The current beta builds implement a password protection system. The
developers will include a proper domain-based security model in a later build.
DeskShare is ideally suited to an Internet connection. I connected over a
64Kbits-per-second leased line to another machine running DeskShare. Although
the remote site's controlling speed wasn't brilliant, it was passable, and would
be especially useful in troubleshooting over a great distance. For more
information, contact sarah@telergy.com.
New App Builds
I finally received a copy of the Microsoft Office 95A bug fix. I found out
this release is equivalent to the US Office 95B bug fix, which, naturally, we
didn't get. A European release can take up to four weeks after Microsoft
releases a product in the US--apparently because of the dreaded national
language-version worries that Microsoft has to consider. Things are getting out
of hand when the European community misses out on bug-fix releases.

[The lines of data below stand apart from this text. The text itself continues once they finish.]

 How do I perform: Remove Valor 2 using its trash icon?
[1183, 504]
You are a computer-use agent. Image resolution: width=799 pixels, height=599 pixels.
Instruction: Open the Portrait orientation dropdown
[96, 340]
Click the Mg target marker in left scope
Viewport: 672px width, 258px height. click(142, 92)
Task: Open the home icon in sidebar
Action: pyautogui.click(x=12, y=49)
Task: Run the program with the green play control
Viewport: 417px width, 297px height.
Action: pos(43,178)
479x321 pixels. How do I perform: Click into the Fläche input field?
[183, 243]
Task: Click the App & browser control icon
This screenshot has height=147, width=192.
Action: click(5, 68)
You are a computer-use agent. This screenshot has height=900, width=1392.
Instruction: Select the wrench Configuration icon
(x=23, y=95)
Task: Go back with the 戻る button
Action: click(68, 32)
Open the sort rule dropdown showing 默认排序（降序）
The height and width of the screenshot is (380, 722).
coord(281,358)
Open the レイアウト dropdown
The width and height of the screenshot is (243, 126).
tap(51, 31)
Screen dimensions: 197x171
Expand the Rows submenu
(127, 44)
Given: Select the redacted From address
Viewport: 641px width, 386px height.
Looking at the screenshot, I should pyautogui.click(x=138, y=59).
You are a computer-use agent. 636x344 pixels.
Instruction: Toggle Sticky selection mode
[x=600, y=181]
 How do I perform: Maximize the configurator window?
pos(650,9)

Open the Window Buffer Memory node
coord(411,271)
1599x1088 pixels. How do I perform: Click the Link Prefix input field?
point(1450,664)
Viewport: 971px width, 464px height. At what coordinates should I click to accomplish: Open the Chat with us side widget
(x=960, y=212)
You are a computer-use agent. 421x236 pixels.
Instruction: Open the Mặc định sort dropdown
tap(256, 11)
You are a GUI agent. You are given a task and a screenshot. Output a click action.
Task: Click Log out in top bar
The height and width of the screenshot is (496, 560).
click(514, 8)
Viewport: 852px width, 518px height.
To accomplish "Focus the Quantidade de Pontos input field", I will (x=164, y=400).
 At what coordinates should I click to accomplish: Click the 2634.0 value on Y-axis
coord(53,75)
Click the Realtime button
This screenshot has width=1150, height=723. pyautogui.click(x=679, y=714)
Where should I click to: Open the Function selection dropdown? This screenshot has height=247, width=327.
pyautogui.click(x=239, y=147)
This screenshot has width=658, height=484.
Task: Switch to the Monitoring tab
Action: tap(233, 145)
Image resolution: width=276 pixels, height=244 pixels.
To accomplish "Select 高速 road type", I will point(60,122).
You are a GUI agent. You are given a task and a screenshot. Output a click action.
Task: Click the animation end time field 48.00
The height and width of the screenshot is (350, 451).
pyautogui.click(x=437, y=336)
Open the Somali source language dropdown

To see how complicated service can get with European languages, look at the
Win95 Service Pack 1 Web page at http://www.microsoft.com/windows/default.htm,
which addresses the different European language versions. Download the wrong
version, and your machine will be most unhappy--just what you need in a WAN
environment spanning several borders.
On that subject: Why do the major databases store currency in a "currency"
field, where the user's desktop decides the currency's value? Does it make sense
to assume everyone is using the same currency? How can I browse database tables
in three European countries via a WAN without getting into a horrible financial
mess? I want to plead for some meaningful currency support in future
applications. And this goes for Web solutions, too.